— begin The data —
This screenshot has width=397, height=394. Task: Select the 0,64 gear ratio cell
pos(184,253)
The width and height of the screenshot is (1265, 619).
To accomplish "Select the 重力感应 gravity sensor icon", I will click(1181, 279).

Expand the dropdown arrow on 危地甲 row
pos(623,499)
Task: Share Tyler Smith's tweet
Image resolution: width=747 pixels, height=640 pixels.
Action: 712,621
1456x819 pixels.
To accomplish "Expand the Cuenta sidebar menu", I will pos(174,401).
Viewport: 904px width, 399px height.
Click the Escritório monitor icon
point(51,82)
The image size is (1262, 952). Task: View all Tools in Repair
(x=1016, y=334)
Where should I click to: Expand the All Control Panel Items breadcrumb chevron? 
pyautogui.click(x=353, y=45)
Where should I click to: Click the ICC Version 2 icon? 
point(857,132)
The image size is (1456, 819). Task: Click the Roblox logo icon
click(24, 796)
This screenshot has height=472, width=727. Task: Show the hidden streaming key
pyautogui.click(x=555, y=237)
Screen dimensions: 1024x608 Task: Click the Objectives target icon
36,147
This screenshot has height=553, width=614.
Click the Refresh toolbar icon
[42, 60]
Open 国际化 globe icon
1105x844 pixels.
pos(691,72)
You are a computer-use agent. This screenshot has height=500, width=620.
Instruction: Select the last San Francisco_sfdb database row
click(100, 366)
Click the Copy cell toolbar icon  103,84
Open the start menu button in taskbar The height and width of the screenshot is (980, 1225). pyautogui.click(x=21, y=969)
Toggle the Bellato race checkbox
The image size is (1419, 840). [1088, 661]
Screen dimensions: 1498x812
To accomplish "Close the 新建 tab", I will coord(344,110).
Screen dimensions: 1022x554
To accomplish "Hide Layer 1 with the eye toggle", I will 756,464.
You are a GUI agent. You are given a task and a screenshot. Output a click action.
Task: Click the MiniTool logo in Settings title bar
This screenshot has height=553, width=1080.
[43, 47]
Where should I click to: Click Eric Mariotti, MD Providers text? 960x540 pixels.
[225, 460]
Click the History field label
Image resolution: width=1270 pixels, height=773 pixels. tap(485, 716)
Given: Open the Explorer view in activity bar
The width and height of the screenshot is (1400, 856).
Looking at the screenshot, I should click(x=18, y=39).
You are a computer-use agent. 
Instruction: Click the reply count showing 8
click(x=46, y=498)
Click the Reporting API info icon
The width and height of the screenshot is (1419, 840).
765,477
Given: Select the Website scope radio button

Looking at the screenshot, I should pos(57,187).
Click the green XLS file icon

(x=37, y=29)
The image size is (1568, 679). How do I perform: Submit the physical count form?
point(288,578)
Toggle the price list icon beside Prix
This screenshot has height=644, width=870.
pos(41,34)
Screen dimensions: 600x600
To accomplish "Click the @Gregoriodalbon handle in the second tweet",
— end The data —
Task to carry out =
Change "checkbox" to "check box" in the items between the line holding "This screenshot has height=472, width=727." and the line holding "Looking at the screenshot, I should click(x=18, y=39).", inclusive. Give back only those lines, with nothing else altered.

Task solution =
This screenshot has height=472, width=727. Task: Show the hidden streaming key
pyautogui.click(x=555, y=237)
Screen dimensions: 1024x608 Task: Click the Objectives target icon
36,147
This screenshot has height=553, width=614.
Click the Refresh toolbar icon
[42, 60]
Open 国际化 globe icon
1105x844 pixels.
pos(691,72)
You are a computer-use agent. This screenshot has height=500, width=620.
Instruction: Select the last San Francisco_sfdb database row
click(100, 366)
Click the Copy cell toolbar icon  103,84
Open the start menu button in taskbar The height and width of the screenshot is (980, 1225). pyautogui.click(x=21, y=969)
Toggle the Bellato race check box
The image size is (1419, 840). [1088, 661]
Screen dimensions: 1498x812
To accomplish "Close the 新建 tab", I will coord(344,110).
Screen dimensions: 1022x554
To accomplish "Hide Layer 1 with the eye toggle", I will 756,464.
You are a GUI agent. You are given a task and a screenshot. Output a click action.
Task: Click the MiniTool logo in Settings title bar
This screenshot has height=553, width=1080.
[43, 47]
Where should I click to: Click Eric Mariotti, MD Providers text? 960x540 pixels.
[225, 460]
Click the History field label
Image resolution: width=1270 pixels, height=773 pixels. tap(485, 716)
Given: Open the Explorer view in activity bar
The width and height of the screenshot is (1400, 856).
Looking at the screenshot, I should click(x=18, y=39).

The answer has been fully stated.